Así quedan los precios
En la capital catalana, la nueva tasa turística combina la parte establecida por la Generalitat con el recargo aplicado por el Ayuntamiento. Así, en los hoteles de cinco estrellas, el impuesto total sube de 7,50 euros a 12 euros por noche.
Para los hoteles de cuatro estrellas superiores, la tarifa se eleva de 5,70 euros a 8,40 euros, mientras que en las viviendas de uso turístico aumenta de 6,25 a 9,50 euros. En el resto de alojamientos, el coste se sitúa en 7 euros, y en los albergues queda en 6 euros por persona y noche.
Un crucero de Costa Smeralda atraca en el puerto de Barcelona Barcelona
En el caso de los cruceros, la tasa asciende a 11 euros para estancias de menos de doce horas y a 9 euros si la permanencia supera ese tiempo.

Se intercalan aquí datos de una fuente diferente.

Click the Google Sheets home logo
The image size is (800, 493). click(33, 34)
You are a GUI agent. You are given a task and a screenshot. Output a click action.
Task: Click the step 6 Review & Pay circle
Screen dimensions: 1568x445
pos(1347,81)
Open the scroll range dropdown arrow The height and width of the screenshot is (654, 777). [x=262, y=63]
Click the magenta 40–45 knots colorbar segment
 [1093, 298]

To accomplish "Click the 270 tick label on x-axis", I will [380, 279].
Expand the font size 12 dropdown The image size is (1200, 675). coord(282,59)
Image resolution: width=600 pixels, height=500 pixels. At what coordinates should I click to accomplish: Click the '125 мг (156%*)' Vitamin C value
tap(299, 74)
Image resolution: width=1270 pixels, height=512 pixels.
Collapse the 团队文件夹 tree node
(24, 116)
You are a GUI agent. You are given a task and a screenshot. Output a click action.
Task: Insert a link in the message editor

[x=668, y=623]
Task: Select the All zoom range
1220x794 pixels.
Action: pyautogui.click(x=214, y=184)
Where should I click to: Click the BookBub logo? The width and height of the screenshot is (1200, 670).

Estas tarifas no son definitivas: la normativa permite que el Ayuntamiento ajuste el recargo municipal, que puede situarse entre 4 y 8 euros. De hecho, el consistorio ya ha decidido aplicar un incremento anual de un euro hasta alcanzar un máximo de ocho en 2029, lo que significa que los huéspedes de hoteles de lujo podrían llegar a pagar 15 euros por noche dentro de tres años en la ciudad.
Objetivo de la subida
Las autoridades catalanas defienden la medida como una herramienta para gestionar el turismo masivo y generar recursos para la ciudad. Parte de la recaudación se destinará a mejorar la infraestructura turística, la vivienda y los servicios públicos, según explican desde el Ayuntamiento de Barcelona.
El incremento también busca alinear la fiscalidad de Barcelona con otras grandes ciudades europeas, donde las tasas turísticas ya alcanzan cifras similares.